Correct overloading does not just mean return type is different; the method signatures also should be different.
Recursion
When a method calls itself directly or indirectly to solve a problem, we call it as recursion. For tasks which we can break down into similar sub tasks, it’s useful.
public int Factorial(int n)
{
if (n <= 1)
return 1;
else
return n * Factorial(n - 1);
}
// Usage
Console.WriteLine(Factorial(5)); // Output: 120
In this example we have Factorial calling itself with a decremented value until it gets to the base case.
Extension Methods
Extension methods are a language addition which allows developers to extend types without having to create a new type or modify the original type. But they are static methods which can be called as if they were instance methods/methods on the extended type.
public static class StringExtensions
{
public static bool IsPalindrome(this string s)
{
var reversed = new string(s.Reverse().ToArray());
return s.Equals(reversed, StringComparison.OrdinalIgnoreCase);
}
}
// Usage
string word = "Level";
bool isPalindrome = word.IsPalindrome();
Console.WriteLine(isPalindrome); // Output: True
The IsPalindrome method is extended to the string type, so that all string instances can use this method.
Async Methods
As a way to achieve asynchronous operations, without blocking the calling thread, we use async methods. Async modifier and sometimes await keywords are very often used to wait for tasks completion.
public async Task<string> FetchDataAsync(string url)
{
using (HttpClient client = new HttpClient())
{
string result = await client.GetStringAsync(url);
return result;
}
}
// Usage
string data = await FetchDataAsync("https://api.example.com/data");
Console.WriteLine(data);
Fetching data from a URL in an asynchronous way (as other things can be run concurrently).
Expression-bodied Members
Expression bodied members allow a brief syntax for methods or properties having a single expression. They use the => operator.
Expression-bodied Method
public class Calculator
{
public int Square(int x) => x * x;
}
// Usage
Calculator calc = new Calculator();
Console.WriteLine(calc.Square(5)); // Output: 25
Expression-bodied Property
public class Person
{
private string firstName;
private string lastName;
public string FullName => $"{firstName} {lastName}";
}
In these examples, the methods and properties are defined with more concise syntax.
yield return
In iterator methods, the algorithm is to provide you with a value by enumerator object one by one using yield return statement. It makes it easier to implement arbitrary iteration without having to do it through the temporary collections interface.

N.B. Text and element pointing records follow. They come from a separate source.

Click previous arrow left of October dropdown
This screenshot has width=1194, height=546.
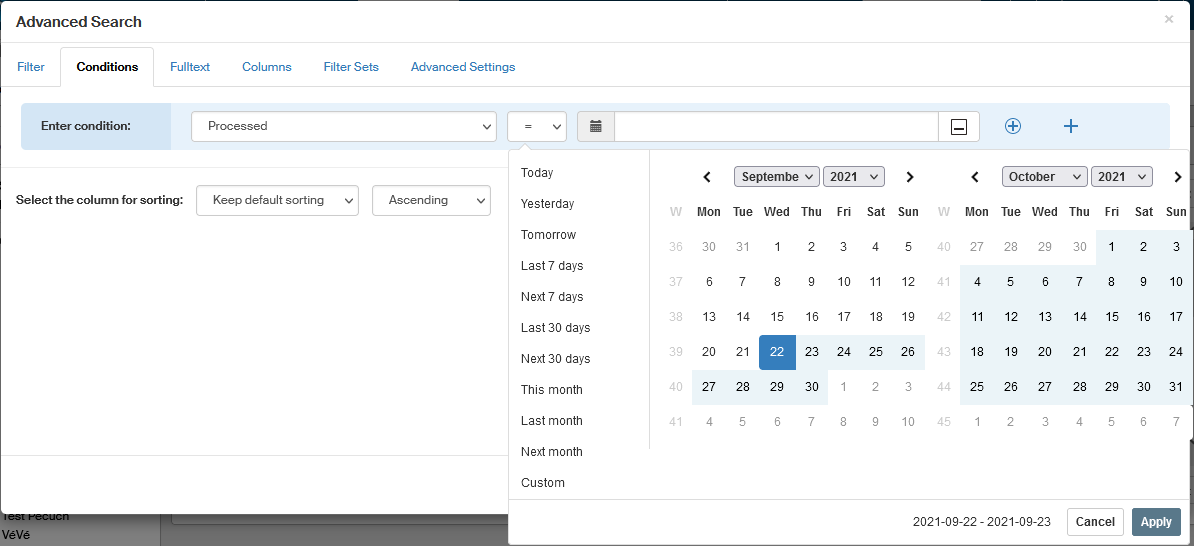point(975,177)
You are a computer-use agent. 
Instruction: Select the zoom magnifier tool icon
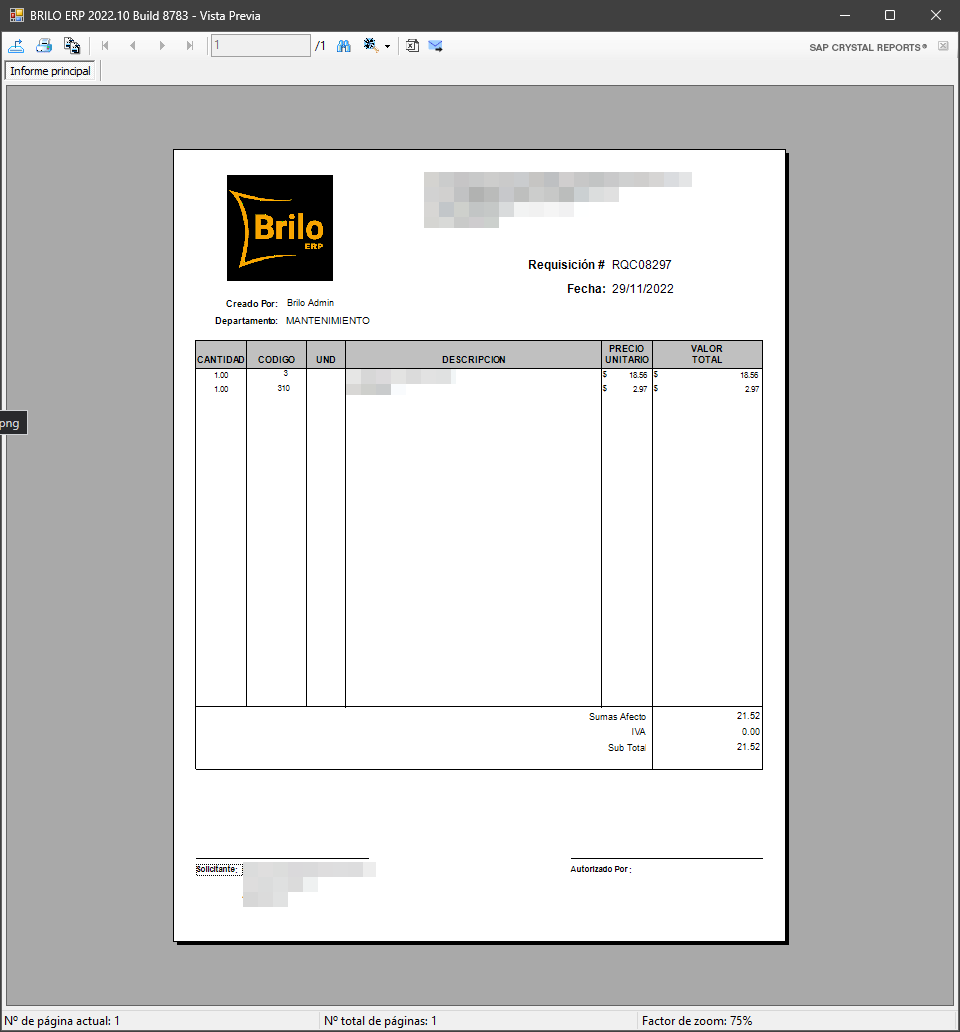[370, 45]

public IEnumerable<int> GetEvenNumbers(int max)
{
for (int i = 0; i <= max; i++)
{
if (i % 2 == 0)
yield return i;
}
}
// Usage
foreach (int number in GetEvenNumbers(10))
{
Console.WriteLine(number);
}
This returns even numbers, up to some max value (inclusive), the immediate result of each number.
Understanding and using good methods, developers can write more organized, reusable, and maintainable code using C# language. Including necessary parts of a methodology from basic declarations to more advanced features, this guide is a solid foundation for creating robust applications.